Time-of-Flight Secondary Ion Mass Spectrometry (ToF-SIMS) is performed in a ToF.SIMS5-100 (ION-TOF GmbH, Germany). Ultra-High Vacuum (UHV) base pressure is <5 × 10−9 mbar. For high mass resolution the Bi source is operated in a bunched mode providing short ({{
m{Bi}}}_{3}^{+})
primary ion pulses at 25 keV energy and a lateral resolution of approx. 4 µm. The short pulse length of 1.5 ns allows high mass resolution. Charge compensation during spectrometry is necessary due to the highly insulating nature of the glass substrates. Therefore, an electron flood gun providing electrons of 21 eV is applied, and the secondary ion reflectron tuned accordingly. Images with a field of view of several square millimeters are obtained by scanning the sample stage and are recorded with a 10 µm pixel size. For high lateral resolution imaging at the channel edge, in order to determine the patterning fidelity, a non-bunched primary ion mode is used. With nominal mass resolution the signals of SiO2, SiO3, and SiO3H are recorded with 256 × 256 pixel in a field of view of 500 µm × 500 µm. The pattern fidelity at the channel edge is obtained by adding the glass and siloxane signals parallel to the edge.


Deposition of ultramicrotome sections


Blocks of epoxide resin are prepared using a two-component epoxide embedding kit (EpoFix kit, Science Services, Germany) with a volume ratio 15: 2 of resin to hardener and cured for 2 days at room temperature. The blocks are trimmed to a typical slightly trapezoidal shape with 0.85 mm width on the short side and 1.4 mm height using a 90° diamond trimming knife (Trim 90, Diatome, Switzerland). The block is then cut into 60-nm thin sections using an ultramicrotome (Powertome XL, RMC, USA) and a modified diamond knife (Ultra Jumbo, Diatome, Switzerland) with an extra wide boat to allow lateral movement of the substrate across the complete length of the diamond knife.
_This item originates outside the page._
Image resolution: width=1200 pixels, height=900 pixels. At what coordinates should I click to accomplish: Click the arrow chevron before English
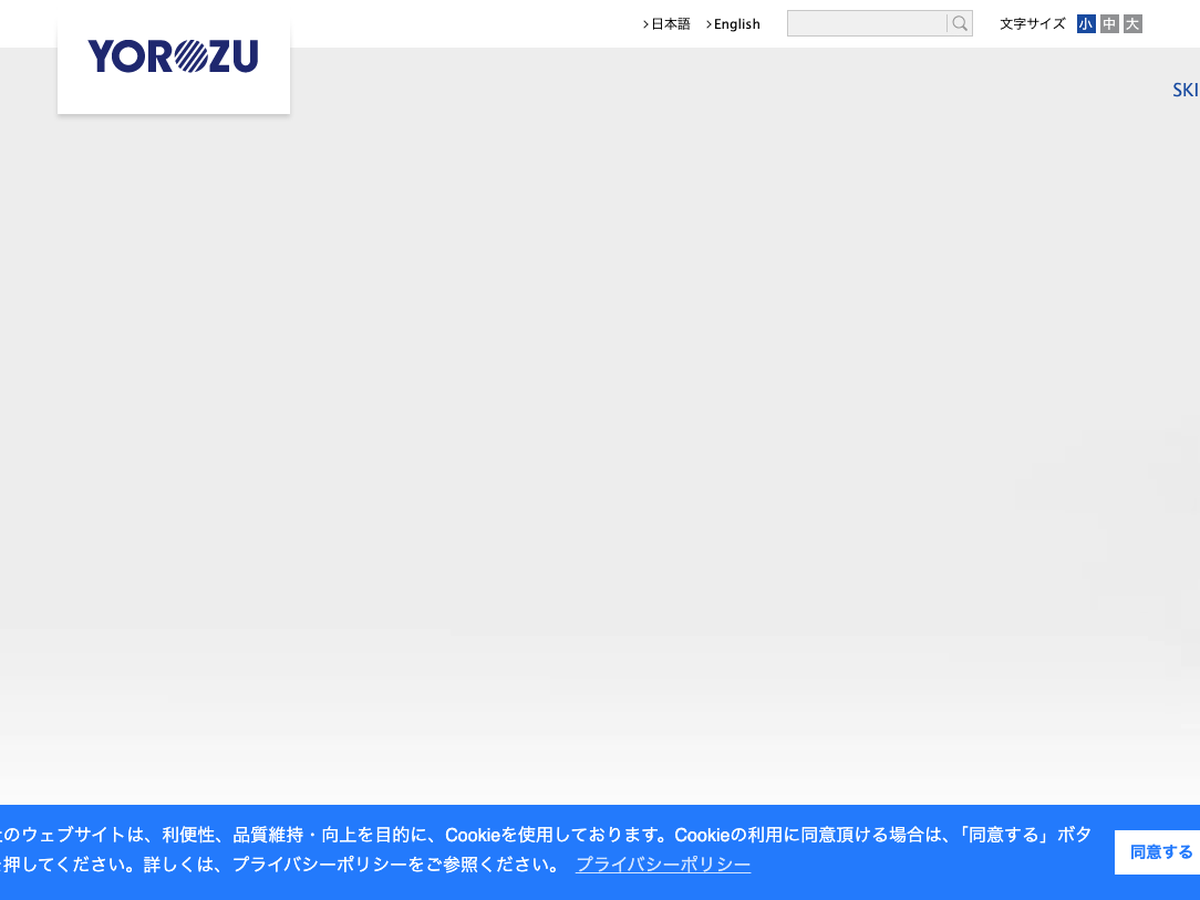pyautogui.click(x=709, y=24)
Sectioning is performed with standard settings as recommended by the knife manufacturer. The substrates are patterned according to the subtractive process by plasma-induced siloxane degradation and submerged into the DI water-filled reservoir of the modified diamond knife boat. Using a motorised 3-axis handling system, the substrates are then lifted to allow dewetting in the hydrophobic containment areas and the formation of a thin water film on the hydrophilic channels. Afterwards the channels of the template are aligned with the section ribbon and further sectioning is performed to push the section ribbon inside the channel. When a channel is filled with sections, the section ribbon is separated manually, and the substrate moved laterally to align the next empty channel with the end of the section ribbon. The process of cutting, separation and substrate shifting is then repeated to fill the remaining channels with sections. After all channels are filled, the final deposition of the sections on the substrate is accomplished by slowly lifting the substrate out of the water reservoir and allowing the remaining water to air dry.